▶ [Document extract]:
UN chief calls for action to put out '5-alarm global fire'
Jan 22, 2022
New York [US], January 22 : UN Secretary-General Antonio Guterres on Friday raised five alarms for the world for 2022 and urged countries to forge a new, more hopeful and equal path at a time when "the only certainty is more uncertainty".
"We face a five-alarm global fire that requires the full mobilization of all countries," he said, referring to the raging COVID-19 pandemic, a morally bankrupt global financial system, the climate crisis, lawlessness in cyberspace, and diminished peace and security.
He stressed that countries "must go into emergency mode", and now is the time to act as the response will determine global outcomes for decades ahead, UN News reported.
Stopping coronavirus spread must be at the top of the agenda everywhere, said Guterres, calling for countries to "go into emergency mode in the COVID-19 battle."
The pandemic has also highlighted the failure of the global financial system, on which Guterres was particularly blunt. "Let's tell it like it is: the global financial system is morally bankrupt. It favours the rich and punishes the poor."
The system is supposed to ensure stability by supporting economies through financial shocks, such as the pandemic, but he said the lopsided investment is leading to lopsided recovery from the crisis.

▶ [Data to examine]:
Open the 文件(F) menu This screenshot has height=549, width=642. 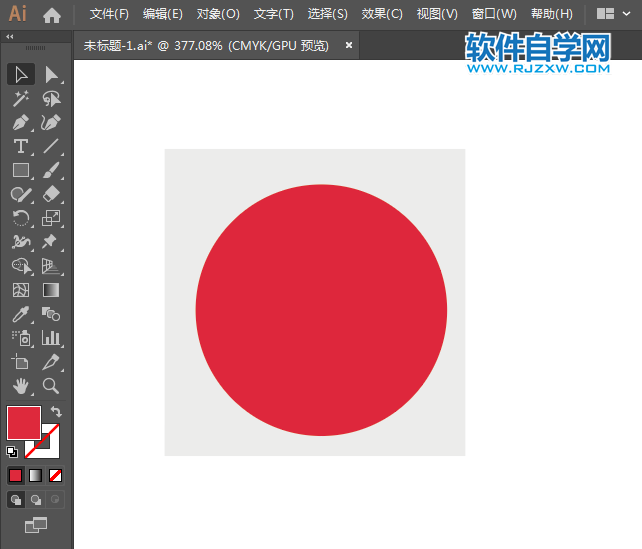click(x=109, y=14)
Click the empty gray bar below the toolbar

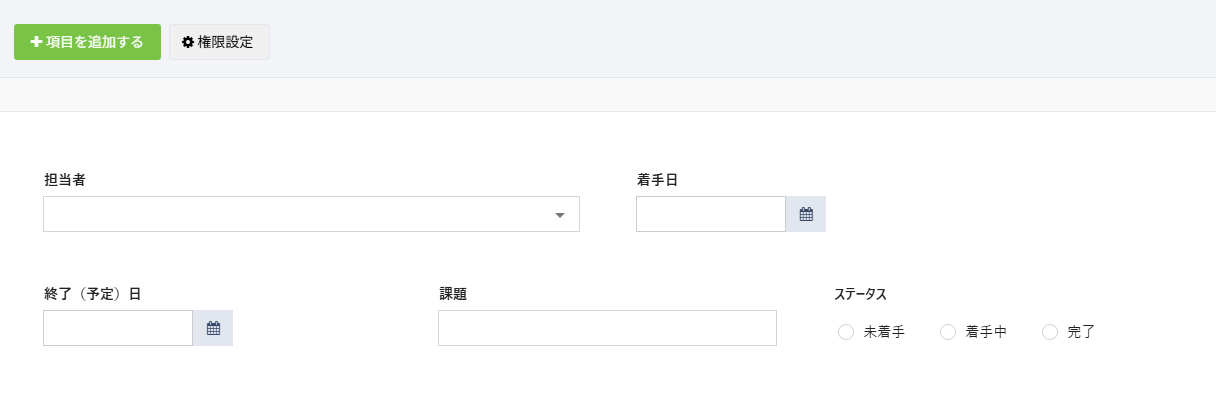tap(608, 95)
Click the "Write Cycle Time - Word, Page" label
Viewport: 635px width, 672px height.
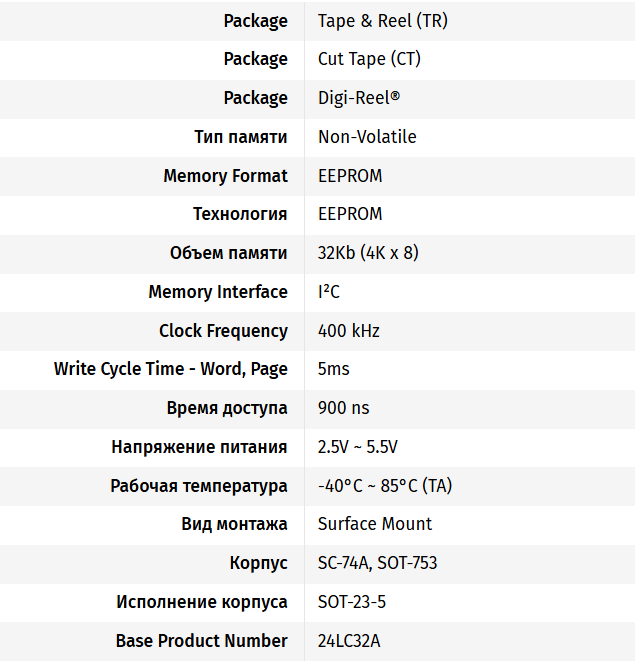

▶ [Prompt 1]: Copy the article about the UN chief's five alarms word for word, between "UN chief calls" and "UN News reported.", inclusive.
▶ [Prompt 2]:
For each statement, decide whether the article about the UN chief's five alarms supports it. Answer yes or no, and quote the deciding words from the article.
(a) Guterres raised his alarms on a Friday.
(b) Guterres said the global financial system favors the poor.
(c) The climate crisis is one of the five alarms Guterres named.
▶ [Prompt 3]: According to the article about the UN chief's five alarms, what did Guterres say must be at the top of the agenda everywhere?

▶ [Exercise response 1]:
UN chief calls for action to put out '5-alarm global fire'
Jan 22, 2022
New York [US], January 22 : UN Secretary-General Antonio Guterres on Friday raised five alarms for the world for 2022 and urged countries to forge a new, more hopeful and equal path at a time when "the only certainty is more uncertainty".
"We face a five-alarm global fire that requires the full mobilization of all countries," he said, referring to the raging COVID-19 pandemic, a morally bankrupt global financial system, the climate crisis, lawlessness in cyberspace, and diminished peace and security.
He stressed that countries "must go into emergency mode", and now is the time to act as the response will determine global outcomes for decades ahead, UN News reported.

▶ [Exercise response 2]:
(a) Yes: "on Friday raised five alarms for the world for 2022"
(b) No: "It favours the rich and punishes the poor."
(c) Yes: "the climate crisis"

▶ [Exercise response 3]: Stopping the spread of coronavirus.